Instructions for the task
Find each line in the items below that contains the string "input", treating uppercase and lowercase as different, and copy those lines out.

Material provided
..........

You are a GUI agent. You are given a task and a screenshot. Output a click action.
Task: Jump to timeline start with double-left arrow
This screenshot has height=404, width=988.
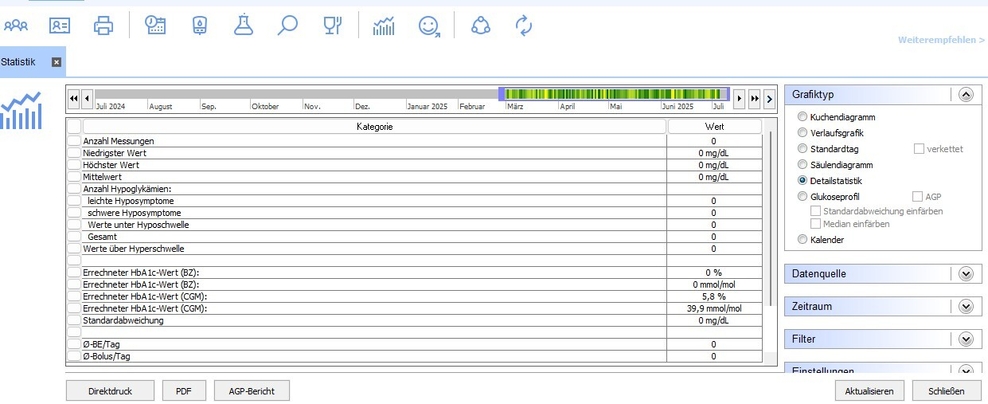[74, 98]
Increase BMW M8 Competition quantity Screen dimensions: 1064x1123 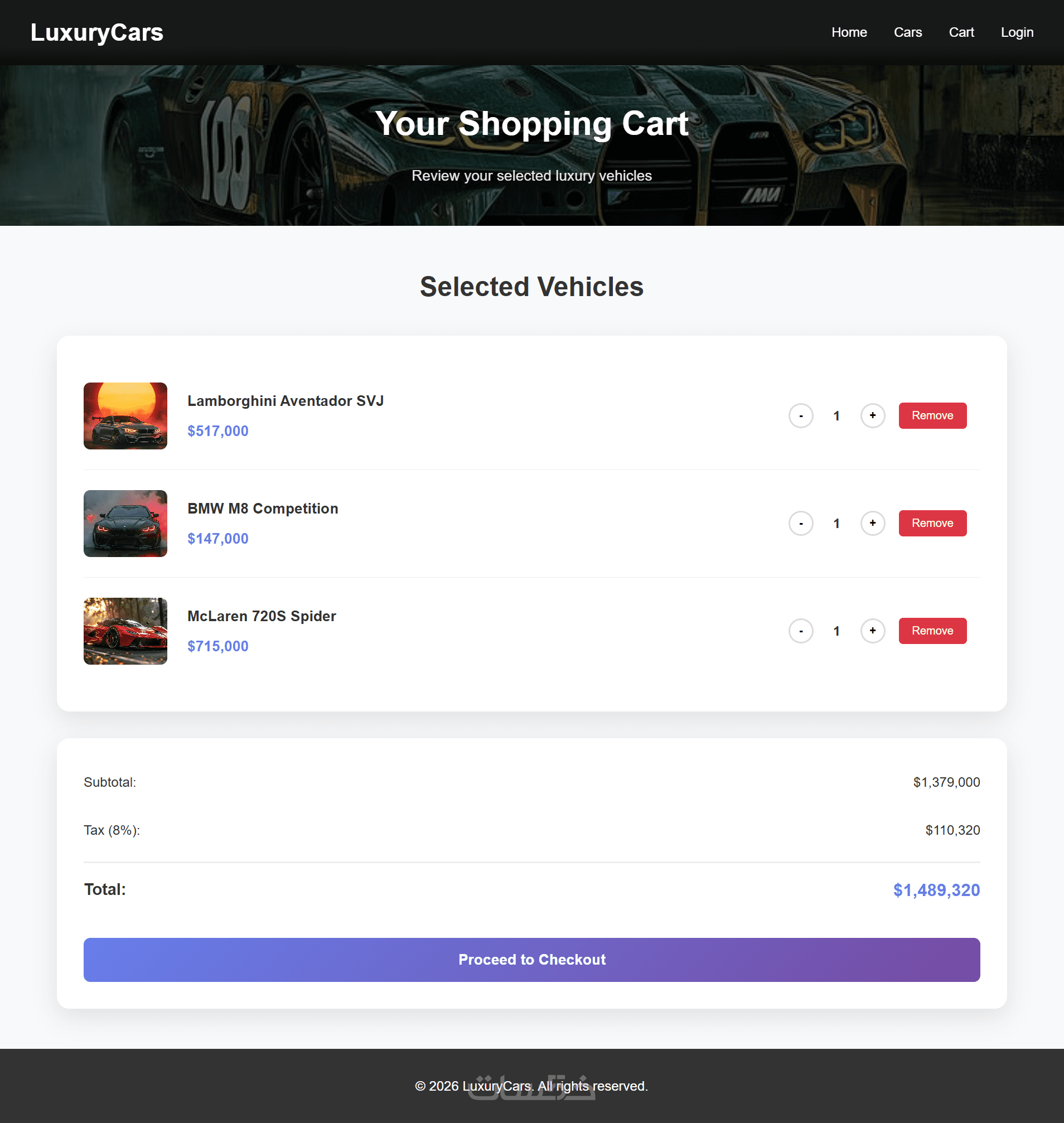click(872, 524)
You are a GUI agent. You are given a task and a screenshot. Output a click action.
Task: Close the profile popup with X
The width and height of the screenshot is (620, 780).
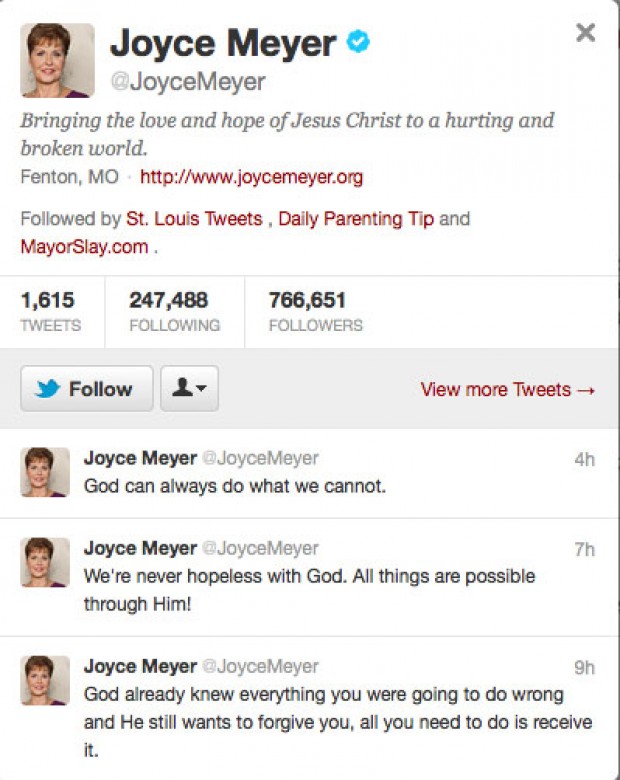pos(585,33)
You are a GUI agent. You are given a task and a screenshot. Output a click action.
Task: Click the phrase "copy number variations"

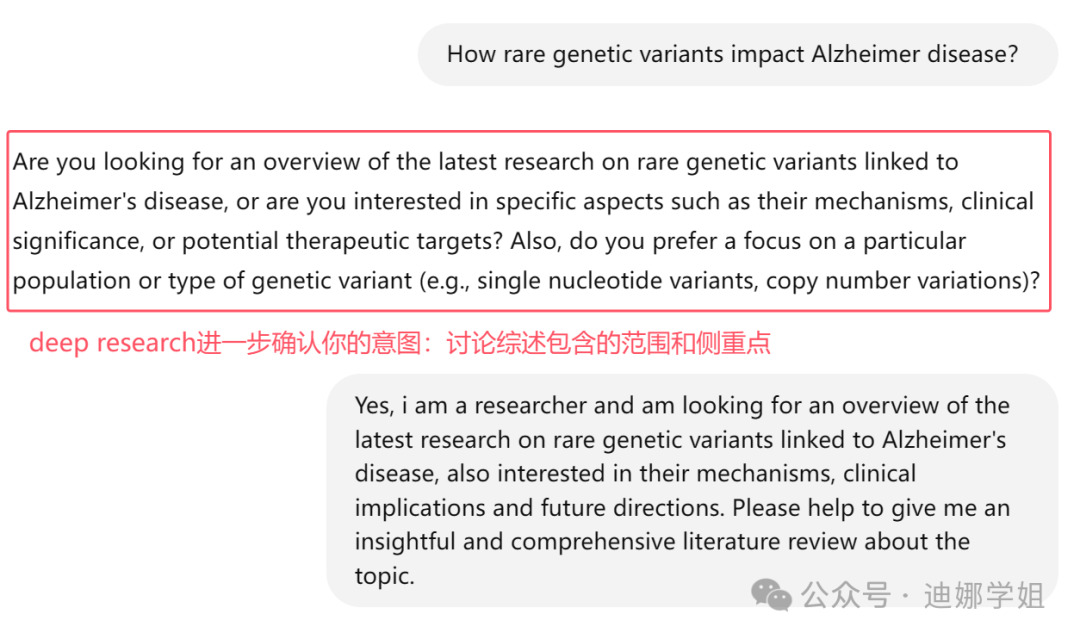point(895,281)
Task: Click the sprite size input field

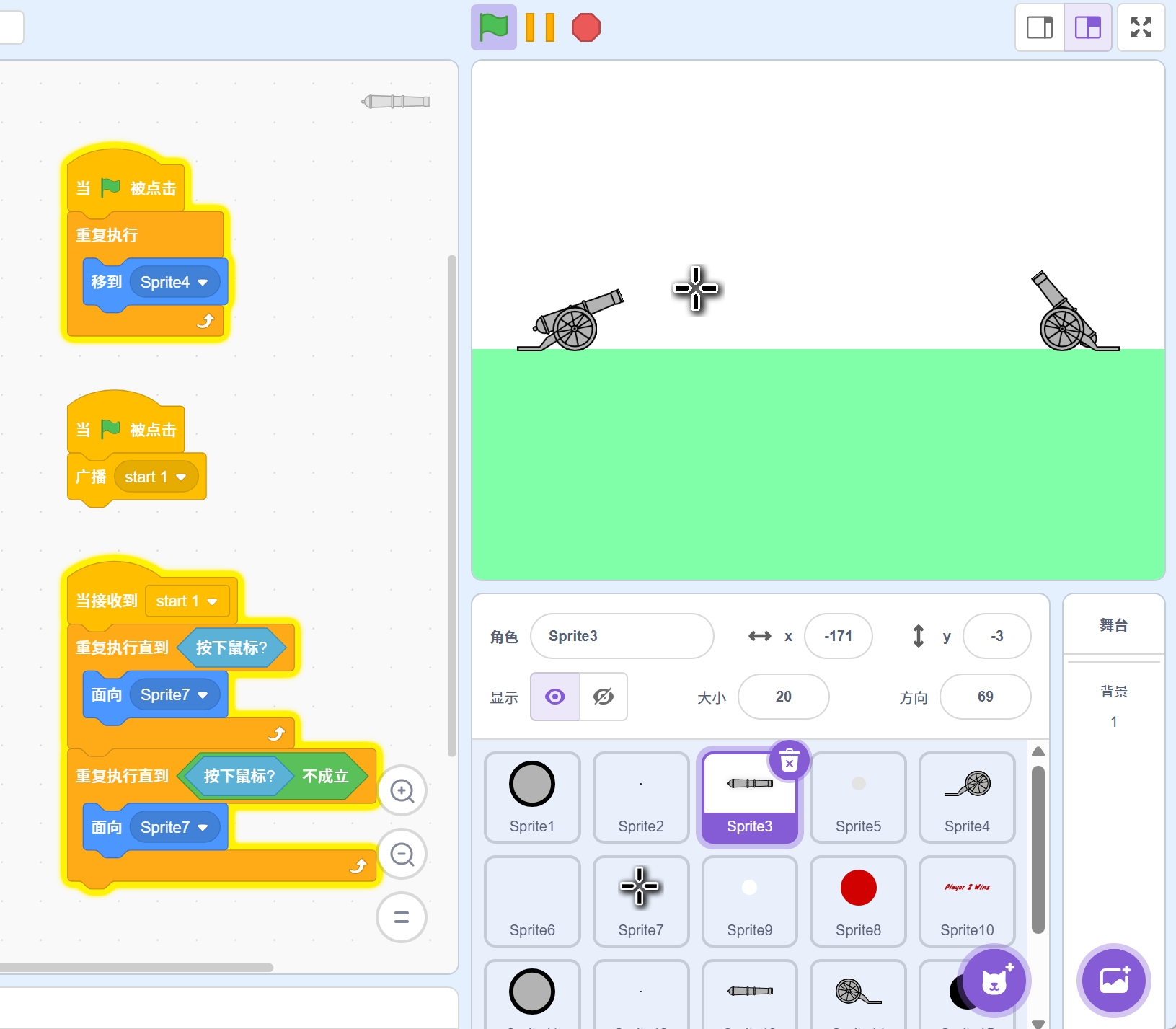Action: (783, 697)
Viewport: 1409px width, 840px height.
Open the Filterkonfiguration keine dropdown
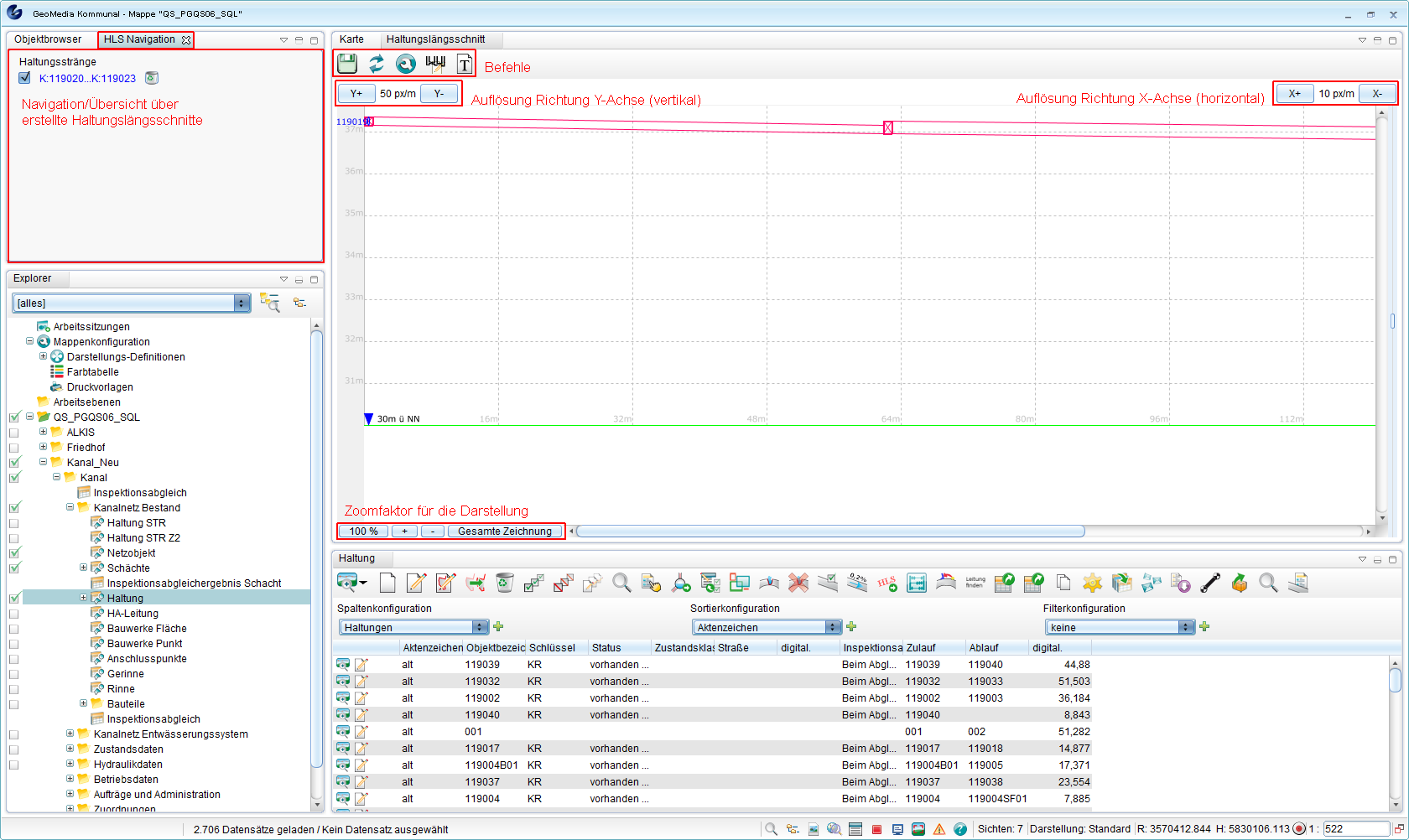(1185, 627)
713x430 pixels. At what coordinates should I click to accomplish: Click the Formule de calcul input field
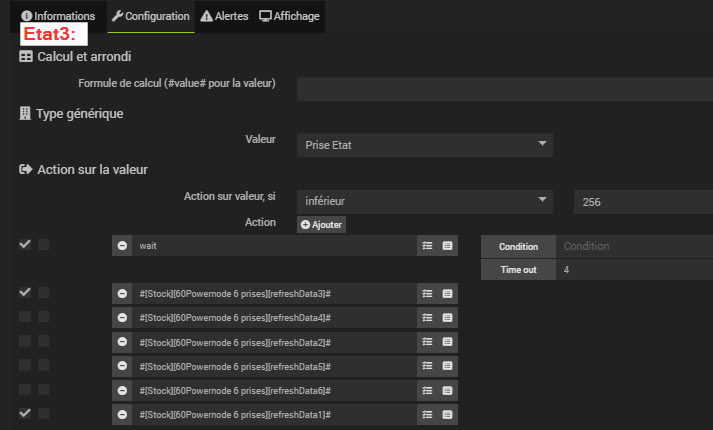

..........

Written solution
Task: Click the sprite size input field
713x430 pixels. At what coordinates should I click to accomplish: Click the Formule de calcul input field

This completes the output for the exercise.